The method for better decision-making in this sense, according to Chris Agnew, managing director of Stanford’s AI Hub for Education, is for district leaders to resist a tools-first mindset and instead set goals for what capacities they want students to have by the time they graduate. With that established, they can then work backward to find what learning activities, and then tools, would support those capacities.
RELY ON EVIDENCE-BASED PRACTICES
Agnew said that when districts allow a tool to define instructional strategy, decisions become reactive and fragmented, and success becomes measured as “did this tool work?” rather than “did learning improve in a meaningful way?” This manner of thinking can fail to connect a tool’s worth to long-term learning goals, he added, potentially leading to short-term experimentation followed by ineffective implementation of the tool.
"It can be tempting to take a tools-first approach of, here's this shiny new tool, run a pilot, evaluate the pilot in isolation, and then consider scaling it across a district," he said. "We encourage district leaders to think about, AI for what?"
This reverse approach where AI is not the starting point of decision-making, Agnew continued, requires schools to define exactly what students should be equipped with by graduation, examine which learning experiences are supported by research to build those capacities, and only then determine if and how AI can contribute to those experiences.
“Pedagogical design matters for these tools, and we need to study them,” he said.
AI LITERACY FOR ALL
Critically, Agnew said, districts also need to prioritize communitywide AI literacy initiatives that extend to the entire school ecosystem of students, staff and caregivers.
“Districts aren’t gonna go wrong with investing in AI literacy for everybody," he said. "This isn’t only about students.”
He noted that most school-aged kids — and likely adults — are already using AI tools independently, but not always in an informed way.
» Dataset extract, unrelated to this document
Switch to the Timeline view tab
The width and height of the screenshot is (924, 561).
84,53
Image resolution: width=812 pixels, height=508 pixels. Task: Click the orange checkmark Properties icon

Thus, the goal for districts must be to ensure the community trains more discerning, critical users of AI who understand it well enough to question, evaluate and engage with it responsibly.
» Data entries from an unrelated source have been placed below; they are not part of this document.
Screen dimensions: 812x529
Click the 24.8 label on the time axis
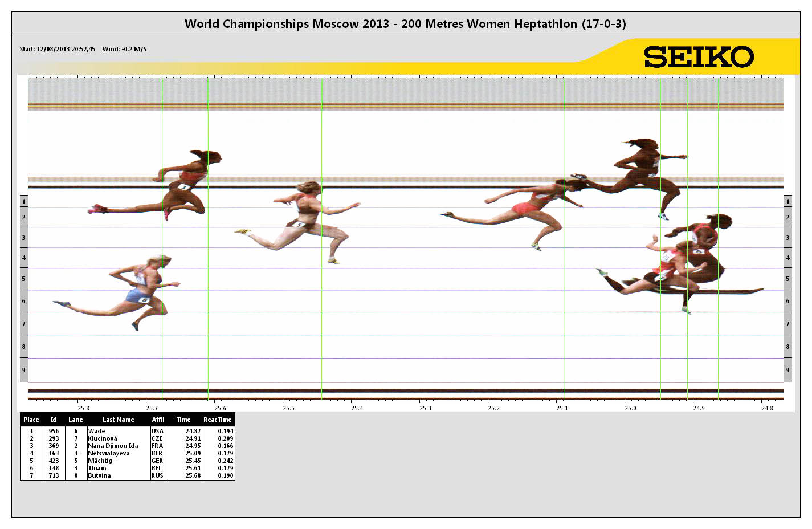pyautogui.click(x=766, y=408)
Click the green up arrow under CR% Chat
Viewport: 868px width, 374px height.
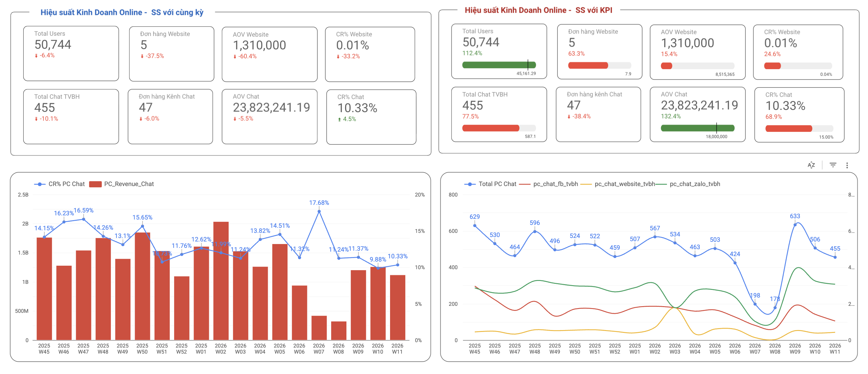pos(339,119)
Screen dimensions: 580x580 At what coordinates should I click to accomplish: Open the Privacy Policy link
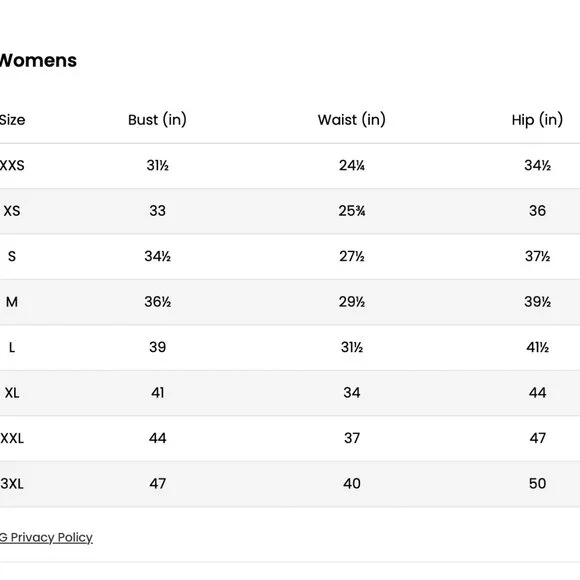point(46,537)
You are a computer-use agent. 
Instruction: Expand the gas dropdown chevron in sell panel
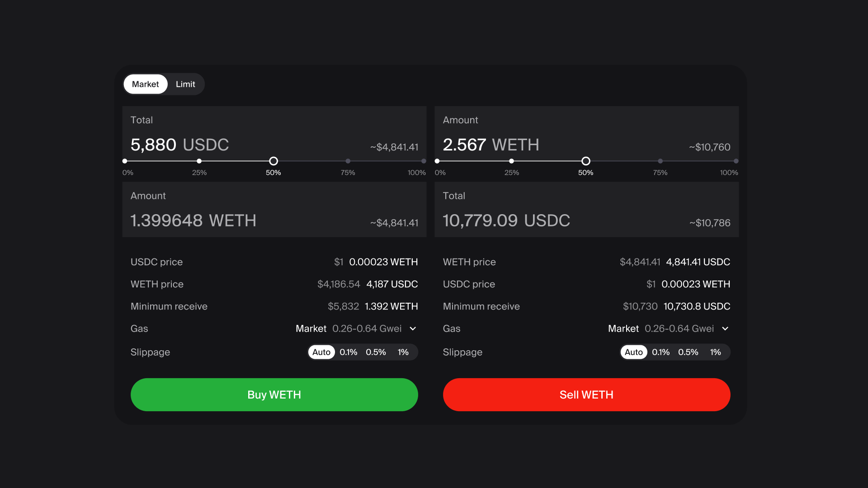point(725,328)

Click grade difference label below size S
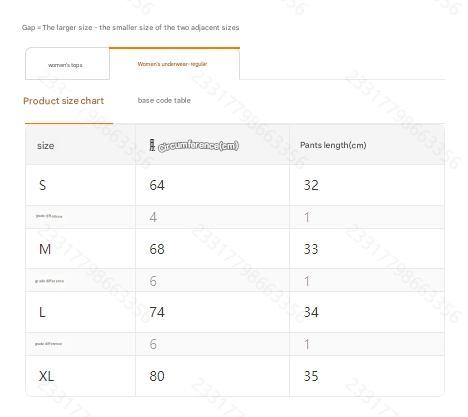click(49, 216)
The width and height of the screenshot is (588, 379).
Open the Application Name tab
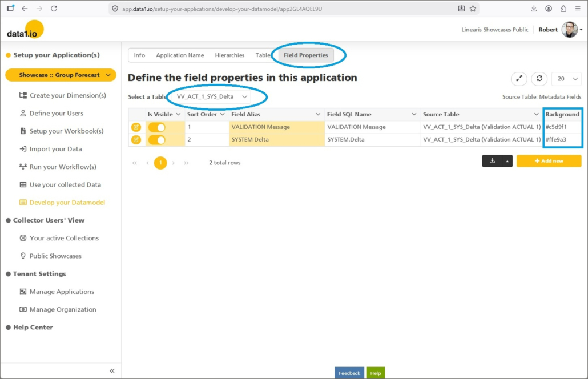pos(180,55)
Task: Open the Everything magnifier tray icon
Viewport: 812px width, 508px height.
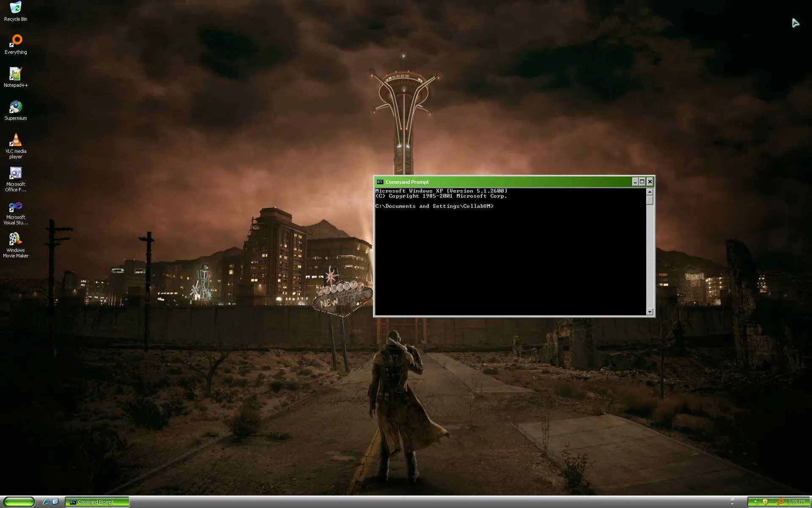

Teachers in particular are central to effective AI use in classrooms, Agnew said, emphasizing that districts need to invest in giving teachers the knowledge and training to make decisions about the tools and use them effectively. Doing so, he continued, moves the strategy beyond teachers having access to an AI tool, toward improving their professional judgement and ability to integrate the tech in a way that truly serves instruction.
Everyone in the school community, he said, needs to “[build] their capacity to be discriminating users [of AI] and build their critical opinion” when engaging with those tools.
MONITOR RESEARCH DEVELOPMENT
As he described in a recent report on the evidence base for AI use in K-12, Agnew said districts should be highly aware of how much faster the presence of AI is expanding than the evidence of its efficacy in instruction and learning.
Leaders need an ongoing cadence of engagement with research, he added, pointing to the AI Hub for Education’s repository. Updated monthly, the database contains approximately 1,300 papers on AI and education that can be filtered for relevancy — for example, “students as AI users” and “ELA outcomes.”
“Go back there once a month and find out what new findings there are,” he said.